Reviewer: Jane Austwick
Wieke Eringa, Artistic Director of Yorkshire Dance, sums up the aims and intentions of the Encounters Festival:
Yorkshire Dance is building a community of activists – from all walks of life – around performances addressing some of the big questions of our age. Encounters has brought together inspiring dance artists with a diverse crowd to share food, conversation, participation and performance in Leeds. We’re welcoming everyone – those who don’t normally come to performances as well as those who frequently do. We believe dance can make the world a better place. We know it can create deep connections between different sorts of people drawn together by seeing, and talking about, the kinds of works you’ll experience at Encounters.
Robbie Synge, Lucy Boyes and Company present Ensemble, opening with five dancers (aged from 32 to 74) crouching down together and placed closely, like pieces of a jigsaw. The performance begins and ends this way, providing structure and frame. The dancers stand up slowly, with movement of their fingers, feet, and body bringing shapes, as the dancers came up into the contemporary world of contract and release. Although the dancing is extremely energetic, it is controlled and in fact, the result of a five-year project by the dancers themselves. Yet, the piece seems, in many places, improvised.
The introduction of a rope leaves one wondering if the dancers might trip up over it, which they do. Similarly, the introduction of two glasses of water is mystifying, as they end up over the dance floor, and, on the night of this review, had to be mopped up with towels. Perhaps the only person, who is able to get away with this, is the late and much-missed DV8 co-founder, Nigel Charnock.
The dancers move through a variety of physical challenges, needing support and trust from each other. There are many transitions from different styles, tests, and moves. This is a contemporary dance performance, a gathering and series of interactions between five performers. Robbie Synge explains that the aim is:
…to reflect variety in learning styles and physical ambition, supporting each other and uniting with a joyous group spirit.

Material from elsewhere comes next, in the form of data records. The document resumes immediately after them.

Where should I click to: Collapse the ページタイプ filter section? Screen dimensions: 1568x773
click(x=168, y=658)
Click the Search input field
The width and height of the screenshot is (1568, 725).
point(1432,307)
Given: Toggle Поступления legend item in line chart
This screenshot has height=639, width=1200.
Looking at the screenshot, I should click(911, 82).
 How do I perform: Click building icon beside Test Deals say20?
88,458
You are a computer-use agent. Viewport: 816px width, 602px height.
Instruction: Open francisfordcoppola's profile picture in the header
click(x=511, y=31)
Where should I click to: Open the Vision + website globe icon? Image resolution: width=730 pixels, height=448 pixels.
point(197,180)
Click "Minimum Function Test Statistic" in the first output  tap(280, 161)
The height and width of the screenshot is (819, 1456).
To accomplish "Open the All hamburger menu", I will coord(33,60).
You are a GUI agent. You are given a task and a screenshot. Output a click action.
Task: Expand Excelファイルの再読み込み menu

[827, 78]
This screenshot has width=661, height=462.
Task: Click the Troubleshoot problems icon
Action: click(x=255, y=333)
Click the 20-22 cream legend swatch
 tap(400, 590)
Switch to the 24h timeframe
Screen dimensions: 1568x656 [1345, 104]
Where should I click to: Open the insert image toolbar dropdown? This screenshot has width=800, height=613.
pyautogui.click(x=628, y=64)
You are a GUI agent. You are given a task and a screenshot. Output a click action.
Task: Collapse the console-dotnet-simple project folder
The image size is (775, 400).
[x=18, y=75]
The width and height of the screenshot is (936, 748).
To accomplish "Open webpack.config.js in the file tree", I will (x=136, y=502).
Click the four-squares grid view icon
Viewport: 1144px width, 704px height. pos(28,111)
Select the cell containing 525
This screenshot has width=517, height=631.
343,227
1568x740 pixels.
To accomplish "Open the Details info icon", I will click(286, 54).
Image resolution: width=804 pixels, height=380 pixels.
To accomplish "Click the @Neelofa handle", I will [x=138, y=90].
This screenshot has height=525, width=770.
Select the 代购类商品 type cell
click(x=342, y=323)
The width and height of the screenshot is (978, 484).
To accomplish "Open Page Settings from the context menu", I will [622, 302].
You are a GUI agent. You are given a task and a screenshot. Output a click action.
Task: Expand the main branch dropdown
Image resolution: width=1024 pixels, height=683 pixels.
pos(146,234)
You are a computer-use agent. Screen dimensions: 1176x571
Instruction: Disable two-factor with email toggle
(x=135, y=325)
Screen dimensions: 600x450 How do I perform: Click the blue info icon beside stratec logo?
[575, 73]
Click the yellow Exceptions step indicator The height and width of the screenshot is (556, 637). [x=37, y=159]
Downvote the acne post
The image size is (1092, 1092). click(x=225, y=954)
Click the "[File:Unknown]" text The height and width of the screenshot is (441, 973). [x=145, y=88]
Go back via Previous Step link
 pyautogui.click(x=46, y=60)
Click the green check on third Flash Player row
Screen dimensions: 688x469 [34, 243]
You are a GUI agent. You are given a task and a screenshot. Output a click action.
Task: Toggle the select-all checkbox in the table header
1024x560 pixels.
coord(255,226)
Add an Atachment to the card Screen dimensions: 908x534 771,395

And this, indeed, it does with aplomb.
H2 DanceStrangers & Others is a psychological piece which relies on audience interaction. We become the performers and are given earphones before going to a large empty room with green mist in the air. It is an adult version of Simple Simon Said where the participants do what they are told, but only if it feels comfortable. The partakers are asked to interact with each other, doing things from long spells of eye contact, smelling each other’s neck and even touching each other’s bums. We are asked to go into groups or lines, supported by prejudices and opinions and point at people we think resembles our prejudices or stereotyping.
On the night of this review, during the after-talk drinks, it became apparent, that nobody seemed to know where they actually fitted in just by physicality alone. While an experiment in judging others, it ultimately became an experiment in judging ourselves.
Reviewed on 9 November 2018 | Image: Sara Teresa
Full disclosure: I work at Yorkshire Dance. I absolutely LOVED Ensemble. Completely beautiful, mesmerising, moving piece of dance. The trips and spills, I’m sure, were integral to the emotional impact of the work. If it had all looked perfectly physically accomplished, it would have been somehow less human, I think. Sounds like you enjoyed it, though, which is great!
I was there on the friday and Saturday evening so saw both H2’s piece and Robbie’s ensemble. I don’t find it easy to write about dance but you have managed to convey much of the intent behind the pieces. The glasses of water begin as a test balance, control and then deliberately thrown as the spillages occur more frequently, until tossing the glasses aside in joyous release and the dancer is left sopping wet but completely happy – my point is I think all that is intentional.